Effect of temperature on FTS and on strength to heat correlation

It was shown that the temperature does not significantly affect the FTS of concrete from 10 to 90 min, confirming previous results by Boscaro et al. obtained on cement pastes [31]. This emphasizes the possibility that the higher initial FTS obtained by those authors at 10 min in the industrial concrete with the low clinker cement was probably related to differences in the initial surface area.
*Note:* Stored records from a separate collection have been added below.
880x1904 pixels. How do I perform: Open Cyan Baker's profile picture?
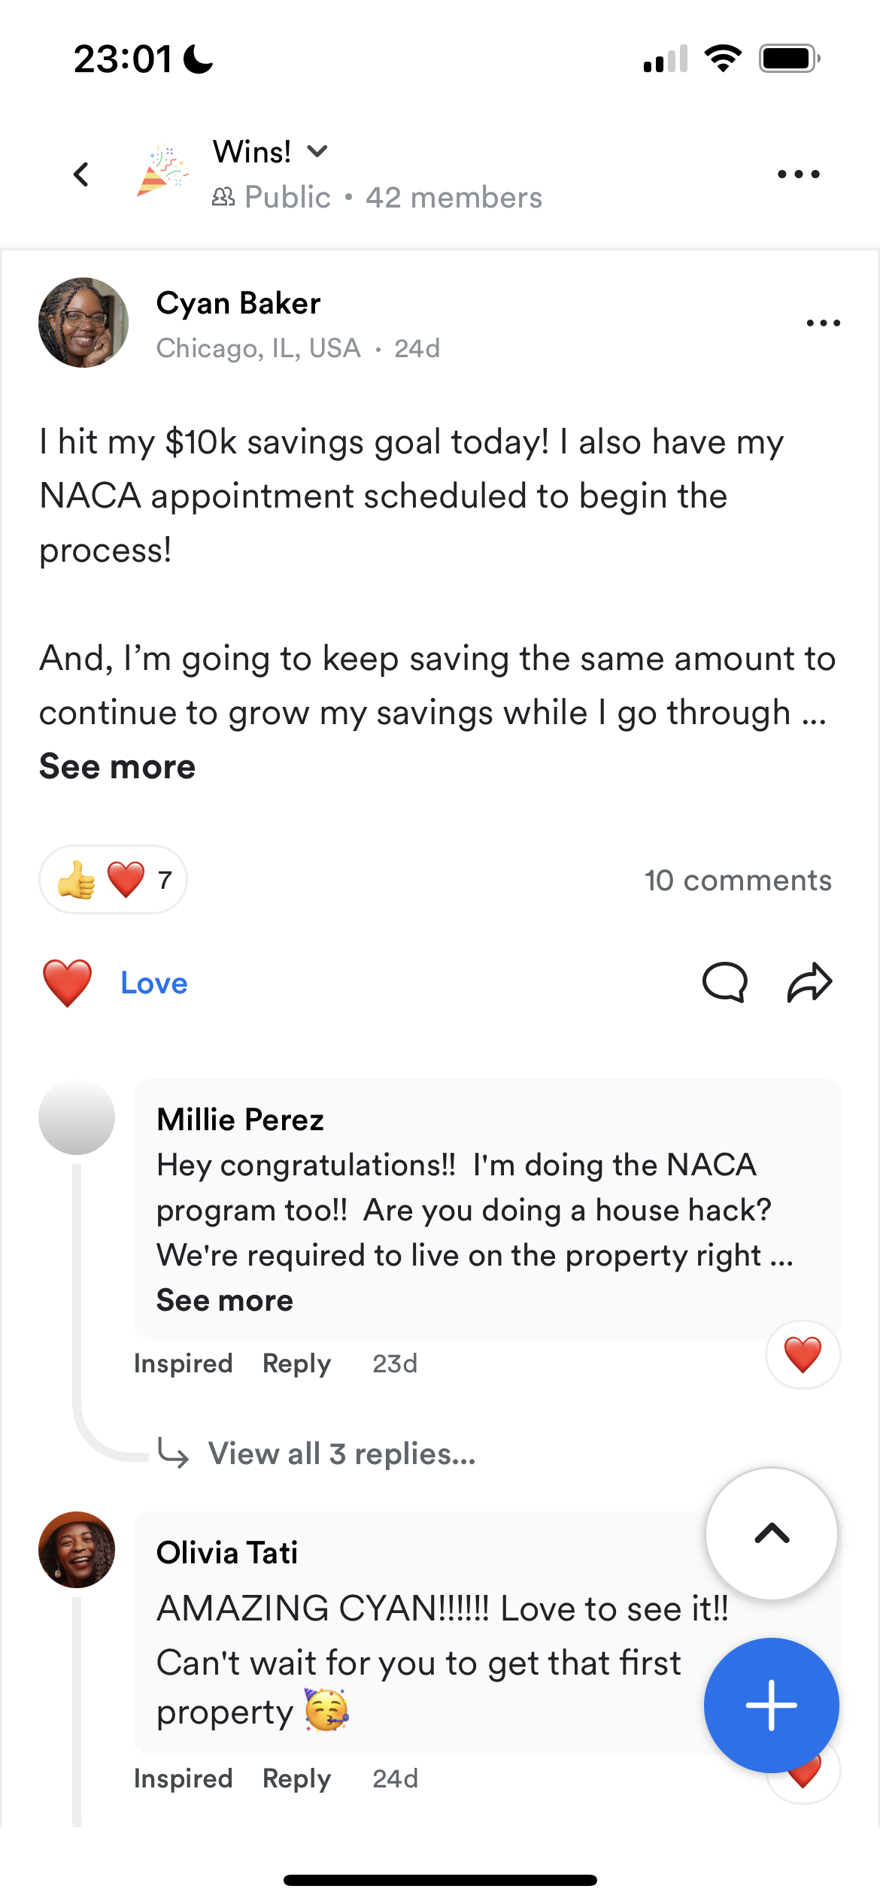click(x=83, y=323)
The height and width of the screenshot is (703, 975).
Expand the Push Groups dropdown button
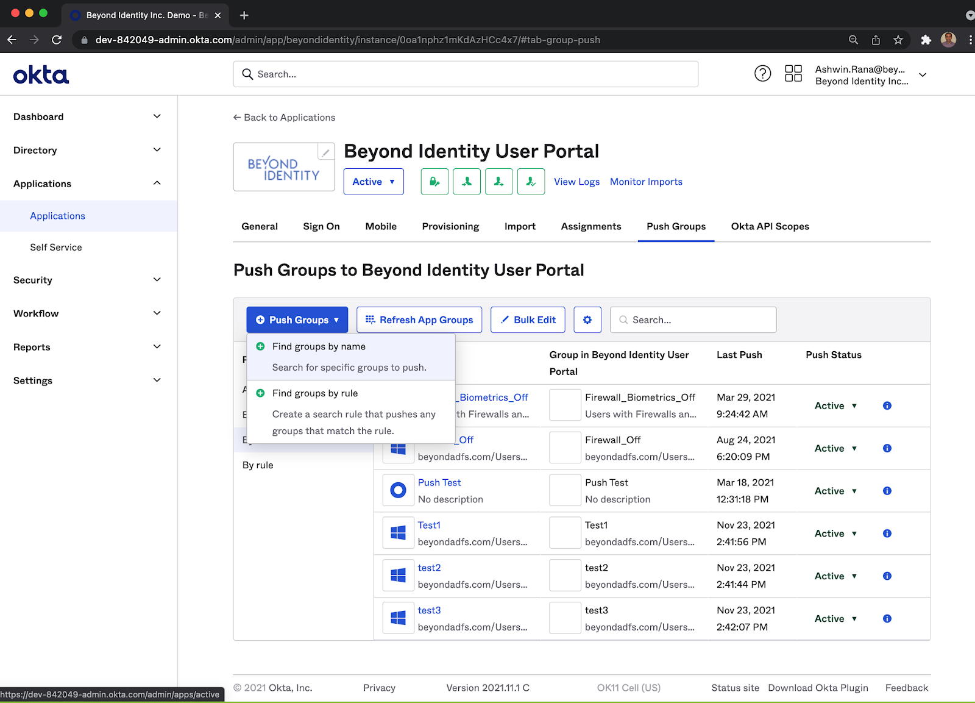point(297,319)
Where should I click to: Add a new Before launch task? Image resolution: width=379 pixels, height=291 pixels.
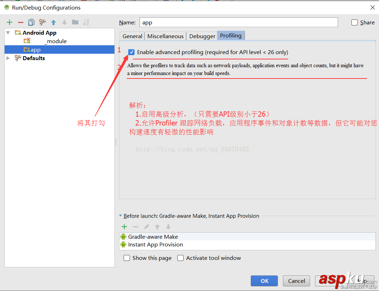tap(124, 226)
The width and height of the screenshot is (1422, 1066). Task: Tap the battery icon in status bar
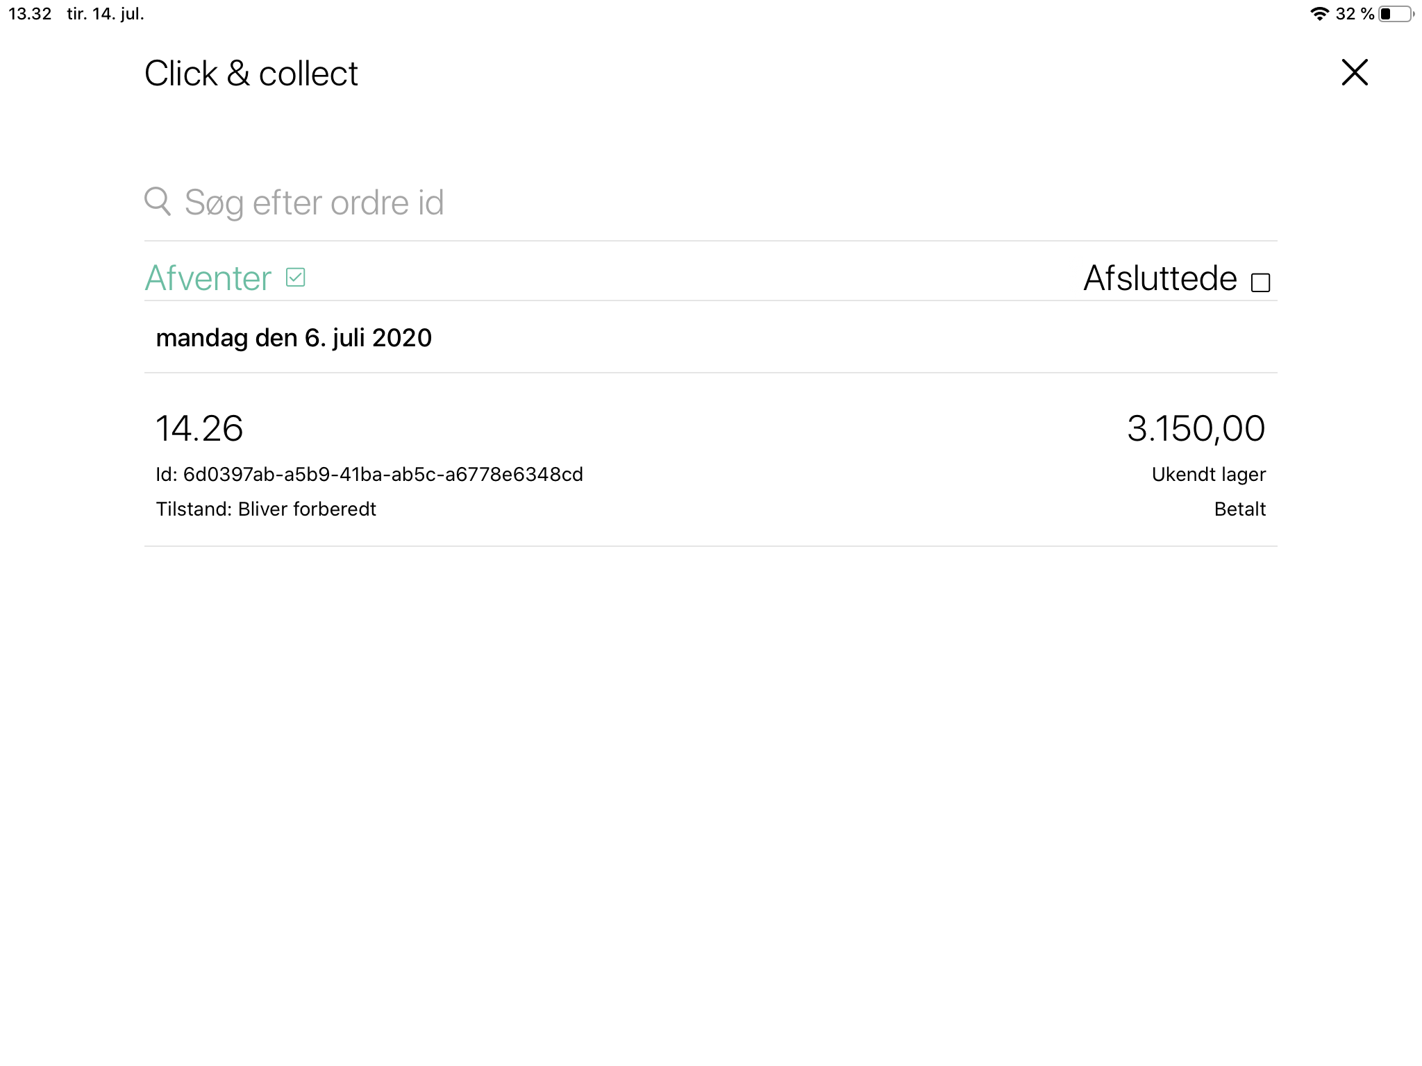(x=1396, y=14)
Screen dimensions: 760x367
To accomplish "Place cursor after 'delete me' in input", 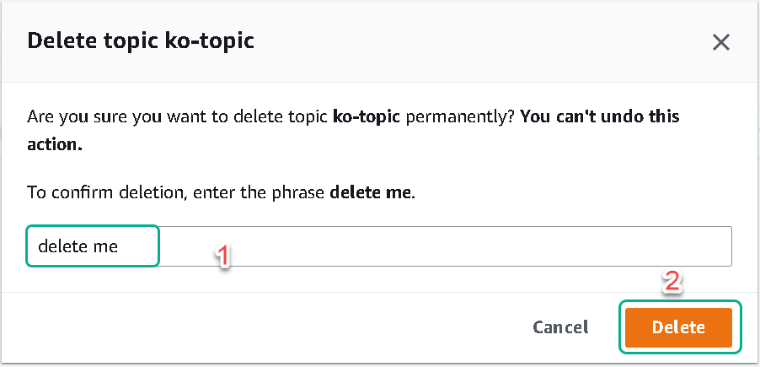I will (120, 246).
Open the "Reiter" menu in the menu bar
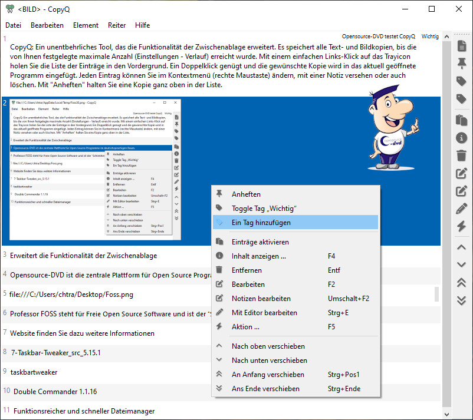This screenshot has height=420, width=473. [x=117, y=25]
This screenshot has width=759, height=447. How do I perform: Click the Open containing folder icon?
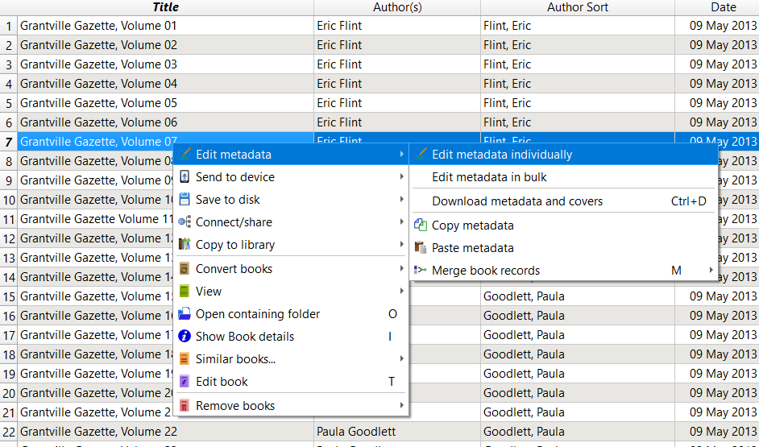tap(185, 314)
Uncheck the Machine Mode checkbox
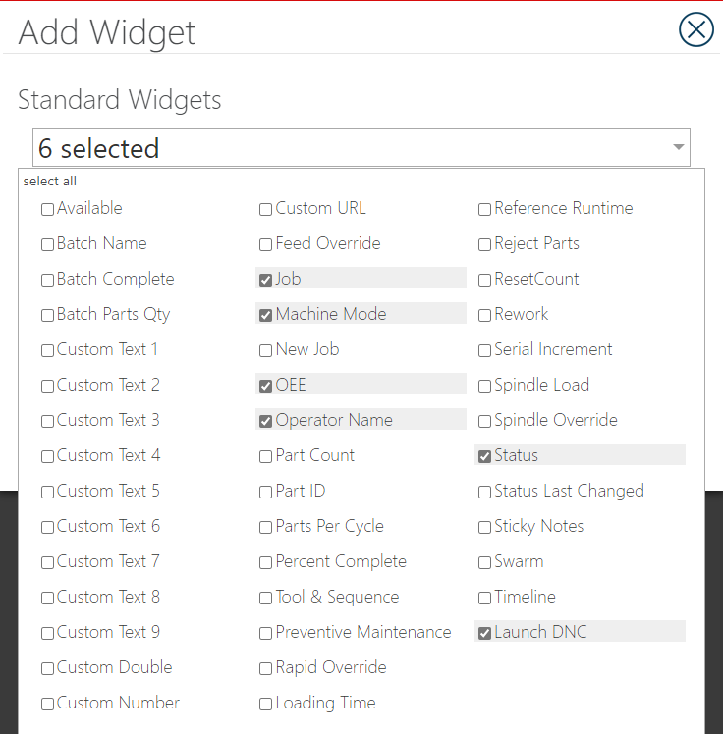 click(x=265, y=316)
The correlation between compressive strength and cumulative heat, in particular for the MF binder, does not depend on temperature. However, the time needed to release a given amount of heat and thus to reach a given compressive strength does depend on temperature ( Fig. 2 and Table 5). The curing temperatures studied are 10 and 20 °C, which are among the ones investigated by Lothenbach et al., who reported small differences between the hydrate phase assemblage from 5 to 30 °C for a CEM II/A-LL 42.5R [15]. On the other hand, higher curing temperatures have been reported to negatively affect the compressive strength at later ages [14, 15]. In particular, Gallucci and Scrivener reported an increase in the apparent density of C-S–H from 5 to 60 °C, which results in a higher capillary porosity and consequently leads to a lower compressive strength [13]. A higher C-S–H density was also observed by Lothenbach et al., along with a reduction in the ettringite and calcium monocarboaluminate contents at 40 °C [15]. In contrast to those results, the narrower, but highly practice relevant temperature range considered here, does not affect the relation from degree of hydration to strength. This is good news as implies that a single temperature is needed to calibrate the relation between strength and temperature. Then by a simple calorimetry measurement at another temperature it is possible to predict the strength development at that other temperature. This statement is however based on results at 10 and 20 °C and would deserve further validation over a broader temperature range.

Role of the w/b ratio

Figure 3 reflects the relation between the degree of hydration and the strength, that is how these data are most often represented in the literature. From Fig. 3b, it is apparent that a single linear regression does not account well for the role of w/b, even if the cumulative heat is reported with respect to the mass of water rather than binder. Also, the intercept for zero strength suggests the existence of a certain “ineffective heat”. To best examine this and because of the fitting procedure proposed in this section, it is suitable to plot heat versus compressive strength as in Fig. 4 (Fig. S3 shows this with heat per mass of binder). This plot underlines that the “ineffective heat” is very similar between all data series. In fact, as highlighted in Fig. 5a, where values are plotted versus w/b, the “ineffective heat” is independent of w/b. Consequently, the average value (118 J/mL as given by the discontinuous line in Fig. 5a) can be used to refit all data series, as shown in Fig. 4b.

Fig. 4
figure 4

Effect of w/b ratios on the correlation between compressive strength of concrete from 1 to 7 days and the cumulative heat measured on concrete samples sieved to mortars. Data points are obtained on samples prepared with binders F4F, MF_I, MF_II, MF_GB and MF_GP. Cumulative heat is given per volume of water. The regression lines in a) are forced to an average ordinate in (b)

Fig. 5
figure 5

a Ineffective heat H0, obtained from regressions in Fig. 4a, plotted versus w/b. No dependence on w/b ratio is observed. b Regression coefficients from Fig. 4 versus w/b. The individual fit is obtained from Fig. 4a, while the one with the common intercept from Fig. 4b. Error bars represent the standard errors on the parameters obtained from the corresponding regressions

The meaning of the “ineffective heat” is discussed in the next sub-section. For now, the slopes of the regressions from Fig. 4a, b is considered. As shown in Fig. 5b where they are reported in relation to w/b, values do not change much when using a common value for the “ineffective heat”. Moreover, these slopes can be very well fitted by a linear regression (continuous line in the same figure). Thus, cumulative heat H per water volume relates to compressive strength Rc through:

$$\mathrm{H}={\mathrm{H}}_{0}+\mathrm{Rc}\left(\mathrm{\alpha w}/\mathrm{b}+\upbeta \right)$$

where H0 is the ineffective heat (here 118 J/mL), α and β are respectively the slope and ordinate of the regression line in Fig. 5b (172.5 and -56.2 both in units of (J/mL water)/MPa).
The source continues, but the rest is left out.